Als Mitgründer der IPG AG ist er seit 2001 im Bereich Security, mit Spezialisierung auf Identity und Access Management / Role Based Access Control, tätig. Vor der Ernennung zum CEO war Marco Rohrer in verschiedenen Positionen bei IPG tätig, zuerst als Projektleiter für Identity & Access Management Projekte, dann als Leiter für den Bereich IAM und zuletzt als Leiter Verkauf.
Der 1978 geborene IPG-CEO ist Eidg. Dipl. Betriebsökonom FH mit der Studienrichtung Enterpreneurship sowie Vertiefungsstudien in Organisation und Marketing. Zudem hat sich Rohrer stetig im Bereich Verkauf, Marketing und Informatik weitergebildet.

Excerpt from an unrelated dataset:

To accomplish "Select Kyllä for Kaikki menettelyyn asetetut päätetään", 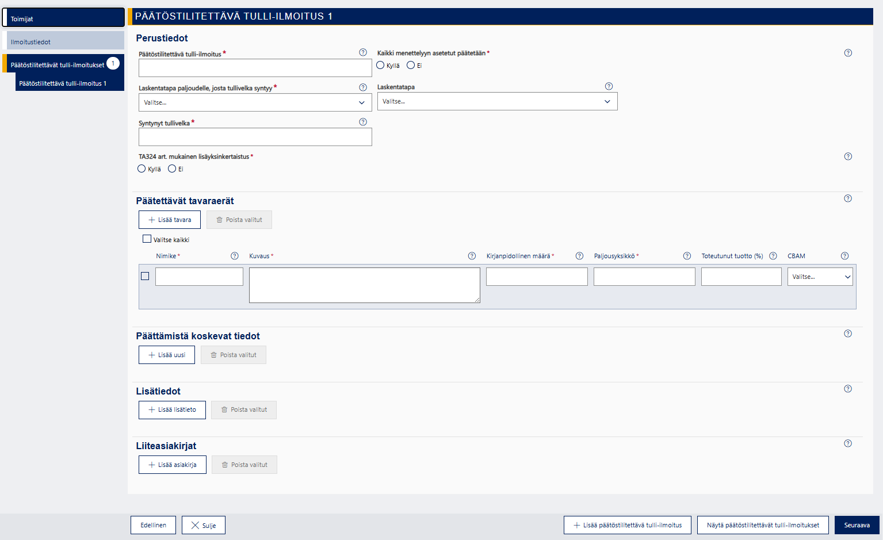I will pyautogui.click(x=381, y=66).
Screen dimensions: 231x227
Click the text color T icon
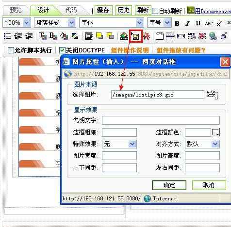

Als Experte für IAM ist Rohrer zudem ein bekannter Referent und hat auch schon als Dozent an der Hochschule Rapperswil im Lehrgang Identity & Access Management das Spezialgebiet Role Based Access Control unterrichtet.
Der IPG-CEO ist verheiratet und hat zwei Söhne. Die Freizeit verbringt er gerne in der Natur mit vielfältigen Familien-/Outdoor Aktivitäten. Er ist begeisterter Koch und im Winter leidenschaftlicher Snowboard- und Skifahrer.